Saved data entries:
_ _ _

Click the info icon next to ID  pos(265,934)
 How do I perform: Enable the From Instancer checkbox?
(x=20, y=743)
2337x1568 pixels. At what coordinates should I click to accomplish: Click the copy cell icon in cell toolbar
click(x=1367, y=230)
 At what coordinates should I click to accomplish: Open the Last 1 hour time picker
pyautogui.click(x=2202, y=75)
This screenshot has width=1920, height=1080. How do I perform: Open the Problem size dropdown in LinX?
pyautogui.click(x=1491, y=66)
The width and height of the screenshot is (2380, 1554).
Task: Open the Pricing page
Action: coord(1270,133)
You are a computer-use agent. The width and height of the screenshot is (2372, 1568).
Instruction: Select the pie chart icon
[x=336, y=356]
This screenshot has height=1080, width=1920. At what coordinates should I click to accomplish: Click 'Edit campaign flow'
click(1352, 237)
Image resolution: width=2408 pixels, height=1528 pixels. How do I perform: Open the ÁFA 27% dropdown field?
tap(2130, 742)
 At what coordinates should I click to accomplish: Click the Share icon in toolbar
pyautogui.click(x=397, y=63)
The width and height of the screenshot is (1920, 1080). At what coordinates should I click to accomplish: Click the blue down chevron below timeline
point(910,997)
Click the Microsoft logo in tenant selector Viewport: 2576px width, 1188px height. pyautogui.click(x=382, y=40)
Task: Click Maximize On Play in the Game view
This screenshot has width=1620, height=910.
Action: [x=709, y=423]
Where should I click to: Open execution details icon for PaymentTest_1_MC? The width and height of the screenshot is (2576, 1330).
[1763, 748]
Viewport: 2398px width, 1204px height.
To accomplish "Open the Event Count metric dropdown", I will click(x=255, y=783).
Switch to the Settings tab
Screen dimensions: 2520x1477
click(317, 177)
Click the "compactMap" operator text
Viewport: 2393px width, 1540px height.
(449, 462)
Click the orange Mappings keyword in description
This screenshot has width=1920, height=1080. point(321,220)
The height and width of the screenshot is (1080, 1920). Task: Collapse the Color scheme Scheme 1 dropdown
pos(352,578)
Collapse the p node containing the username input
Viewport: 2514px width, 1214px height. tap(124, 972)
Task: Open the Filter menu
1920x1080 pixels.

_ _ _

▸ **What to do**
Copy out the entries in full, exactly as they appear.

▸ **Response area**
Click the info icon next to ID  pos(265,934)
 How do I perform: Enable the From Instancer checkbox?
(x=20, y=743)
2337x1568 pixels. At what coordinates should I click to accomplish: Click the copy cell icon in cell toolbar
click(x=1367, y=230)
 At what coordinates should I click to accomplish: Open the Last 1 hour time picker
pyautogui.click(x=2202, y=75)
This screenshot has width=1920, height=1080. How do I perform: Open the Problem size dropdown in LinX?
pyautogui.click(x=1491, y=66)
The width and height of the screenshot is (2380, 1554).
Task: Open the Pricing page
Action: coord(1270,133)
You are a computer-use agent. The width and height of the screenshot is (2372, 1568).
Instruction: Select the pie chart icon
[x=336, y=356]
This screenshot has height=1080, width=1920. At what coordinates should I click to accomplish: Click 'Edit campaign flow'
click(1352, 237)
Image resolution: width=2408 pixels, height=1528 pixels. How do I perform: Open the ÁFA 27% dropdown field?
tap(2130, 742)
 At what coordinates should I click to accomplish: Click the Share icon in toolbar
pyautogui.click(x=397, y=63)
The width and height of the screenshot is (1920, 1080). At what coordinates should I click to accomplish: Click the blue down chevron below timeline
point(910,997)
Click the Microsoft logo in tenant selector Viewport: 2576px width, 1188px height. pyautogui.click(x=382, y=40)
Task: Click Maximize On Play in the Game view
This screenshot has width=1620, height=910.
Action: [x=709, y=423]
Where should I click to: Open execution details icon for PaymentTest_1_MC? The width and height of the screenshot is (2576, 1330).
[1763, 748]
Viewport: 2398px width, 1204px height.
To accomplish "Open the Event Count metric dropdown", I will click(x=255, y=783).
Switch to the Settings tab
Screen dimensions: 2520x1477
click(317, 177)
Click the "compactMap" operator text
Viewport: 2393px width, 1540px height.
(449, 462)
Click the orange Mappings keyword in description
This screenshot has width=1920, height=1080. point(321,220)
The height and width of the screenshot is (1080, 1920). Task: Collapse the Color scheme Scheme 1 dropdown
pos(352,578)
Collapse the p node containing the username input
Viewport: 2514px width, 1214px height. tap(124, 972)
Task: Open the Filter menu
1920x1080 pixels.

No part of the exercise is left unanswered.